More interesting, however, is that technology journalist and FOTM (Friend Of The Macalope) Glenn Fleishman confronted the man himself about the piece via Twitter. You can read the back and forth, but long story short, Rob doesn’t feel any obligation to let journalists know he’s been paid by Dell.

Which, in practice, we already knew, but seeing in his own words that he really doesn’t think it says anything about his standards is…

Well, who’s the Macalope kidding? That’s not surprising at all.

Tunnel vision

After Scott Moritz and Rob Enderle, ZDNet’s Adrian Kingsley-Hughes’s iPad: Perfectly flawed is almost quaint.

See, what Adrian means is that it’s flawed for him based on his particular criteria, which are unlikely to be reflected in the population at large. The Macalope sees a lot of this in technology journalism. “IT’S WRONG FOR ME SO IT MUST BE WRONG FOR EVERYONE.” Honey, shhh. Use your inside voice.

Nowadays $500 buys you a lot of hardware, and since I’m not obsessed by having a particular logo on my hardware, I try to make rational decisions when it comes to spending my cash.

Awwwwwwwwwwwwwwwwwwww SNAP! YOU GOT SERVED, APPLE CUSTOMERS! ADRIAN KINGSLEY-HUGHES STYLE!

Hmm. That needs work. How about just “KINGSLEY-STYLE!”? We’ll run it through some focus groups.

Just because Apple’s given up on DRM for music, don’t think for one moment that it’s given up on DRM. Expect audio books, movies and other stuff to be locked away nice and tight.

As opposed to all those other tablet vendors who have negotiated magical deals with the publishing and movie companies that allow them to distribute everything DRM-free.

Pundits, when you’re talking about the relative merits of a platform, please remember to keep your comments relative.

Basically, the device is one big lock into the Apple ecosystem.

And there are some real drawbacks there, such as the heinous terms of the iPhone developer license agreement.
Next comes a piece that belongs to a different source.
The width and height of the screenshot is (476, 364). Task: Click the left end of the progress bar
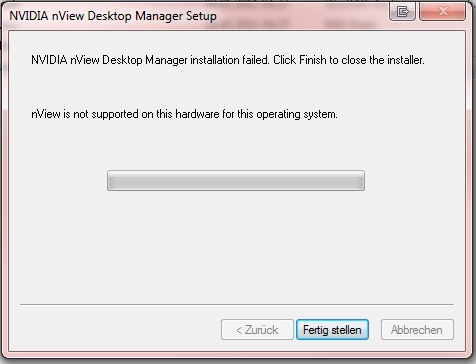tap(112, 181)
Unfortunately, the choices boil down to a clear and highly restrictive path with Apple or an open but unclear path with Android.

No Flash support
I hate Flash…

!

… but web minus Flash is a pretty poor web experience.

?

Adrian. Why the masochism? The Macalope installed ClickToFlash months ago and hasn’t looked back. For the content that lazy developers insist on creating in Flash, he can choose to look at it if he wants, but he’d argue that the Web plus Flash is a worse experience than the Web minus Flash.

No removable storage
It would be really cool to be able to store files and on a removable media, such as an SD Card…

Personally, the Macalope has never once missed the ability to do the same on his iPhone so he finds this eminently easy to overlook.

I’d really like a USB port on the iPad because it would offer interoperability between my existing hardware and the iPad.

See above.

I think I’ll be holding onto my money for a little while … maybe another vendor will come out with a tablet that offers most of the upsides but without so many downsides.

Maybe! The same, of course, could be said about any purchase ever made in the history of mankind.

Well, except for this MacBook Pro the Macalope’s typing on. Which is perfect.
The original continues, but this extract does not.